◆ Material shown ◆
/---

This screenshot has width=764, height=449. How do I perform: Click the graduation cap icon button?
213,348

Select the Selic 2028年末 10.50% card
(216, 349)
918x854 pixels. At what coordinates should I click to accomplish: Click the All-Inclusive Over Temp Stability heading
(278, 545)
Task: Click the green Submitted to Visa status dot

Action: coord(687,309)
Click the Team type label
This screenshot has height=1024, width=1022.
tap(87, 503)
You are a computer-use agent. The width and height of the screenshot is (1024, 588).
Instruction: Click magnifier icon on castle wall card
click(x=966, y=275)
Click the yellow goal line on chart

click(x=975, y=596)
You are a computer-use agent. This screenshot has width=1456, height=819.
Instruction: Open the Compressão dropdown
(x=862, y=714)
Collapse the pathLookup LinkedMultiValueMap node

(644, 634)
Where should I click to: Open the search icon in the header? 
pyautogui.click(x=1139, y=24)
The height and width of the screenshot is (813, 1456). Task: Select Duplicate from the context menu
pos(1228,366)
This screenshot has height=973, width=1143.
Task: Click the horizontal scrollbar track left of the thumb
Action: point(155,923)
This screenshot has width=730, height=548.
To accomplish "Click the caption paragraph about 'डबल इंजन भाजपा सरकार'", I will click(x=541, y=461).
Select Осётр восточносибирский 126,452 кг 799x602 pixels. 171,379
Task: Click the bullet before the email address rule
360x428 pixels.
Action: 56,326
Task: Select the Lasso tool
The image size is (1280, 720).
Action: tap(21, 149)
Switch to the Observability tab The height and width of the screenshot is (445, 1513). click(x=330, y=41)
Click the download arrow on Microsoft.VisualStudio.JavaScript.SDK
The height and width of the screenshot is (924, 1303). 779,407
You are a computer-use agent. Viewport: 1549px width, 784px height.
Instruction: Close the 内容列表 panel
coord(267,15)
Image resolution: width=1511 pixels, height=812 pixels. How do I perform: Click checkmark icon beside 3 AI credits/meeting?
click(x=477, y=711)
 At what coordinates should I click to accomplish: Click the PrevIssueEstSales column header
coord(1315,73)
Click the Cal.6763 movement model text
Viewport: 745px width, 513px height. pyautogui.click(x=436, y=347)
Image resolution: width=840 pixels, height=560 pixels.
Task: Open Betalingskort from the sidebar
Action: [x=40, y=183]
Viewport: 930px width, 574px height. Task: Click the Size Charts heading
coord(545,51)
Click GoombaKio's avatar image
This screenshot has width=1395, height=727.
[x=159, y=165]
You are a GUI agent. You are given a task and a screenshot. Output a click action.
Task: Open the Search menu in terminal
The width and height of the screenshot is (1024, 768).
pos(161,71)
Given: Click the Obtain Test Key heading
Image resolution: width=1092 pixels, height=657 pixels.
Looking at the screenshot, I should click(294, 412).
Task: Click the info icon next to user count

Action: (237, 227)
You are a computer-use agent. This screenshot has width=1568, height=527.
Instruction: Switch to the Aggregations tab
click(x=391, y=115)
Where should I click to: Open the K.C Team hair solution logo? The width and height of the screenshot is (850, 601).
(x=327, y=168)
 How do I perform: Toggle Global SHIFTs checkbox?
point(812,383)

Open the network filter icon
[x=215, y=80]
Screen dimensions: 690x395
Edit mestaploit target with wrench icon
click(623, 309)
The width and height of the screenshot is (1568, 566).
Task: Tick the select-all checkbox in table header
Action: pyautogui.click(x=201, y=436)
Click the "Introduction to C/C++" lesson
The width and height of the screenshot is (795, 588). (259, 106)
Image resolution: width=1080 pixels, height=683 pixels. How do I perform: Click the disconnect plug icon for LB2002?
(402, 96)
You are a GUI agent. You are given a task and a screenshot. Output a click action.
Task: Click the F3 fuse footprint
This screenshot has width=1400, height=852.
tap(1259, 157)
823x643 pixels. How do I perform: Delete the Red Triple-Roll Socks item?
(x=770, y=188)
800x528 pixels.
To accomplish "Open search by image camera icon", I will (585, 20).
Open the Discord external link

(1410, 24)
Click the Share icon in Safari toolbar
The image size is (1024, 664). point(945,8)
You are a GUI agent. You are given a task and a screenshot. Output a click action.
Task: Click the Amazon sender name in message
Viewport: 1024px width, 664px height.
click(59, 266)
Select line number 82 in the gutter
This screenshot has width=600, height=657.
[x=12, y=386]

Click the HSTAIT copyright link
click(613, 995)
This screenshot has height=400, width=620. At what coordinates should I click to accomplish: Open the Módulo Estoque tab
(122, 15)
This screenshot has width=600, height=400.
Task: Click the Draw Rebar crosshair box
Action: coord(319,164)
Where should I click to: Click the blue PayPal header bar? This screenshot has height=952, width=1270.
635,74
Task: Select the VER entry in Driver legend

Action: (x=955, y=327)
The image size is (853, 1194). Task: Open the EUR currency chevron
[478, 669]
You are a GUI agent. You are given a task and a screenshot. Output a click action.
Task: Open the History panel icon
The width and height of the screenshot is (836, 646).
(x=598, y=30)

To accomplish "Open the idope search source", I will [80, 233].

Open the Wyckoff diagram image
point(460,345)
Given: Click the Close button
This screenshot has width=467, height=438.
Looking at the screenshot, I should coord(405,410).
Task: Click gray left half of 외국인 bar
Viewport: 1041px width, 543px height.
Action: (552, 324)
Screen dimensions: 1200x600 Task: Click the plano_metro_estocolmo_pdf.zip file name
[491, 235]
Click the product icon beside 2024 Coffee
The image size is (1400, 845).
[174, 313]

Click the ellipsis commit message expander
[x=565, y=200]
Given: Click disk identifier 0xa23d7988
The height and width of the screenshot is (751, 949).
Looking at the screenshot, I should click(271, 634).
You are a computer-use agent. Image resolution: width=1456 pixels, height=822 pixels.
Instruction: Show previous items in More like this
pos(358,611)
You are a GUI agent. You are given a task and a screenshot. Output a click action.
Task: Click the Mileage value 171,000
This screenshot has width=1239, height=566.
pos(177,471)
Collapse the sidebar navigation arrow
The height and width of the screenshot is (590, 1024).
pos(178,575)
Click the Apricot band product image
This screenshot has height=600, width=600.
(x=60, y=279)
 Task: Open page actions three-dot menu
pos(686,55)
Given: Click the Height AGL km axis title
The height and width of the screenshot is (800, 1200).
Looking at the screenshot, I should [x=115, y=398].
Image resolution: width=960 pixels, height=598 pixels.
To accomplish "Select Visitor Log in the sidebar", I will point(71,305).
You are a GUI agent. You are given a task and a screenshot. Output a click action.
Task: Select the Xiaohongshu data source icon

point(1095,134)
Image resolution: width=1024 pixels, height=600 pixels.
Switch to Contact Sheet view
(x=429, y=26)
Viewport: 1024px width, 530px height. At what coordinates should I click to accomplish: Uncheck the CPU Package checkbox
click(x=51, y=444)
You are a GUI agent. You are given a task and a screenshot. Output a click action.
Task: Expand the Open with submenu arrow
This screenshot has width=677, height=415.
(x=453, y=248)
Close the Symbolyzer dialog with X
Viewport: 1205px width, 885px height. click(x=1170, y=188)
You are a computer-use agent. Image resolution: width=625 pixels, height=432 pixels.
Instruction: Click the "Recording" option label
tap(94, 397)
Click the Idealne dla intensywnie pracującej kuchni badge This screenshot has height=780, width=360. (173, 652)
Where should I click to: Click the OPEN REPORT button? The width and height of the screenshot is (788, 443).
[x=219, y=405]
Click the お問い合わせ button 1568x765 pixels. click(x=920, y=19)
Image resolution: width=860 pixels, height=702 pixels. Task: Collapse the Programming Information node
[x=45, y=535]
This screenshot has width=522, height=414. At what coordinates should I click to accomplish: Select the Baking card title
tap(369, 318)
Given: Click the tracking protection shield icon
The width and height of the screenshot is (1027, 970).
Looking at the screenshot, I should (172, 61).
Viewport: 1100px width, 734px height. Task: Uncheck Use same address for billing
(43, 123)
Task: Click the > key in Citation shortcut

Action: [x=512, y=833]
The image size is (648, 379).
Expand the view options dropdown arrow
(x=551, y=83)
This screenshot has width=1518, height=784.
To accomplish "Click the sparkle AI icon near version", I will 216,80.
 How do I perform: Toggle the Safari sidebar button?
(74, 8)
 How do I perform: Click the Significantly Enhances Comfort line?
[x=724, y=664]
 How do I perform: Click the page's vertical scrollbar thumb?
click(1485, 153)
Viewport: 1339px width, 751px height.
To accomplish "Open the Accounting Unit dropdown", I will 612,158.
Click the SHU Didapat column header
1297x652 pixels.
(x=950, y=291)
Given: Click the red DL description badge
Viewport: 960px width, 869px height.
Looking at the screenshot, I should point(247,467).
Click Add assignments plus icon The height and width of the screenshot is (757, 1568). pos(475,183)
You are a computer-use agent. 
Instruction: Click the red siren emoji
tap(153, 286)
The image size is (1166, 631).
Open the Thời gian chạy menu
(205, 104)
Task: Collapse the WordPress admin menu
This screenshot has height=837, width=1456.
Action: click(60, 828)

\---

Repeat word for word the lines above that run from the line containing "Given: Click the tracking" through the line containing "Viewport: 1339px width, 751px height.", both ends included, and nothing else.

Given: Click the tracking protection shield icon
The width and height of the screenshot is (1027, 970).
Looking at the screenshot, I should (172, 61).
Viewport: 1100px width, 734px height. Task: Uncheck Use same address for billing
(43, 123)
Task: Click the > key in Citation shortcut

Action: [x=512, y=833]
The image size is (648, 379).
Expand the view options dropdown arrow
(x=551, y=83)
This screenshot has width=1518, height=784.
To accomplish "Click the sparkle AI icon near version", I will 216,80.
 How do I perform: Toggle the Safari sidebar button?
(74, 8)
 How do I perform: Click the Significantly Enhances Comfort line?
[x=724, y=664]
 How do I perform: Click the page's vertical scrollbar thumb?
click(1485, 153)
Viewport: 1339px width, 751px height.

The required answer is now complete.